You’ve been thinking about the future and the idea that life is short, even for those who are fortunate enough to maintain good health in mind and body. However, after reading several news stories about various music and movie stars who died without ever executing final wills and testaments, you have determined that you do not wish to place your Pennsylvania loved ones in a similar situation when the time comes for you to go. The stress and headaches they may endure if your estate becomes intestate are many.
That’s why you’ve been considering filing an estate plan. The problem is you’re not quite sure how to begin other than knowing it’s typically not the greatest idea to simply gather your family around your coffee table and announce who gets what when you die (although some people do that, but it doesn’t usually turn out so well).
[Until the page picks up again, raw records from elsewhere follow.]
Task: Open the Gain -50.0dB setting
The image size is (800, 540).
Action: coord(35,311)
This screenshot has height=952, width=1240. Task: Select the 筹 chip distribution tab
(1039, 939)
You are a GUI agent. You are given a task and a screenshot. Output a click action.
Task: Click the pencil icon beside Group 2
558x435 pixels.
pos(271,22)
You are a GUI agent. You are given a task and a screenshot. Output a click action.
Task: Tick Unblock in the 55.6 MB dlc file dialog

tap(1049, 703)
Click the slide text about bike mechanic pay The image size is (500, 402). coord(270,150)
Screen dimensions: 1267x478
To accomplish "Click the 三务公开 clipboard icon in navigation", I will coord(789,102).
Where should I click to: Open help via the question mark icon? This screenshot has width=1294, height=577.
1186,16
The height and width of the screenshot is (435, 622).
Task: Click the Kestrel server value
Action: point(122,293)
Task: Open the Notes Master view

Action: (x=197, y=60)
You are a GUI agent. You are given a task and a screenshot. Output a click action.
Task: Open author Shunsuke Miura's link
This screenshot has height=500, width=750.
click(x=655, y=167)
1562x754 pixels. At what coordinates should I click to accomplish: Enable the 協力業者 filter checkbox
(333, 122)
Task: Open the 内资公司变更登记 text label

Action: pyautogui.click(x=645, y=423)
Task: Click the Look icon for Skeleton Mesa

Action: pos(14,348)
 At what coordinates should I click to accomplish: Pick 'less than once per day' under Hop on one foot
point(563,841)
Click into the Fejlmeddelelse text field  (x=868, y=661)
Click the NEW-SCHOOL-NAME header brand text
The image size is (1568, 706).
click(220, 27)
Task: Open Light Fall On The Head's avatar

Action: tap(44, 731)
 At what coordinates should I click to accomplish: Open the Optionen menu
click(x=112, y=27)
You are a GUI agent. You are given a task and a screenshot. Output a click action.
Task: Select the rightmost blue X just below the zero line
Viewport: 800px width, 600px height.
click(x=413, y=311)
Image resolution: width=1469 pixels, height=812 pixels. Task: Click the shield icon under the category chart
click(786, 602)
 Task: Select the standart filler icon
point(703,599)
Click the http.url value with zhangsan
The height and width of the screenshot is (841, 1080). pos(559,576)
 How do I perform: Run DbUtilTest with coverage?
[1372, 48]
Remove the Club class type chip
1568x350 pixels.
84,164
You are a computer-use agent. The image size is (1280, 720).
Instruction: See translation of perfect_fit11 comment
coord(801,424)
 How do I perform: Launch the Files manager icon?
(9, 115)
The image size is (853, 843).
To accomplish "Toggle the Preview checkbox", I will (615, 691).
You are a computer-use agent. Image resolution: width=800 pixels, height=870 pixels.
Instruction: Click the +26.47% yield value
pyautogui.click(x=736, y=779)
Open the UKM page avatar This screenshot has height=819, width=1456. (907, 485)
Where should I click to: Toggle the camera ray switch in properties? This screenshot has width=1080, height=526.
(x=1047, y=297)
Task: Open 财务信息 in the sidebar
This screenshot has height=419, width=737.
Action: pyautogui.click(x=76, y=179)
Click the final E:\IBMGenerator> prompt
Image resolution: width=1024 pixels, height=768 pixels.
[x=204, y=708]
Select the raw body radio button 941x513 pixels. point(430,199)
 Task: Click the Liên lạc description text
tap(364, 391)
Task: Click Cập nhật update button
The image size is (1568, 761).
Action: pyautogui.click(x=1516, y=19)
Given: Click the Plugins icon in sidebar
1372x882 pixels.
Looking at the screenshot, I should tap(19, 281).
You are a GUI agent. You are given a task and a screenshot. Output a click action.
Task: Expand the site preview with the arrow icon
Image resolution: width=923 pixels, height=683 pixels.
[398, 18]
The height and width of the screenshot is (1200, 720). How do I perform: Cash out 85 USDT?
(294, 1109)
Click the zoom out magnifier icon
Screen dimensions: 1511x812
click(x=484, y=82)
Key documents with which you’ll want to become familiar
The beauty of estate planning is that it’s so customizable. There isn’t a written-in-stone way you have to do it, although there are state laws that govern certain matters, such as taxes and other probate issues. The following list shows some of the most common types of documents included in an average estate plan:
- Wills: Most people have heard this word in conjunction with the estate planning process. However, there are two main types of wills and you may determine a need to use one or both in your plan. A living will is a means for you to write instructions about certain types of medical care you want or do not want to receive in a life or death situation if you are unable to speak for yourself at the time. A final will and testament, on the other hand, is a document that lists your heirs and beneficiaries and everything having to do with the distribution of your assets when you die.
- Power of attorney: You may also designate one or more people to act on your behalf to make financial or medical decisions at such time that you become incapacitated. This document is often included in advanced directives, which is another term for a living will as mentioned earlier.
- Intent letter: If you have special wishes pertaining to your own burial or wish to emphasize some other point with regard to a particular asset or other issues in your estate plan, you may write a letter of intent that the court will give to your executor when the time comes to administer your estate. For instance, you may wish to exclude a particular party from any inheritance or may want to specify whether you wish to be buried or cremated.
No two estate plans are exactly the same. Also, just because you execute a plan now does not mean you cannot make changes or update your plan down the line. In fact, a period review of your plan is a good idea to make sure its contents remain current and reflect any life changes that impact its instructions.
Many Pennsylvania estate owners turn to experienced estate probate and administration attorneys for help in developing and maintaining their plans.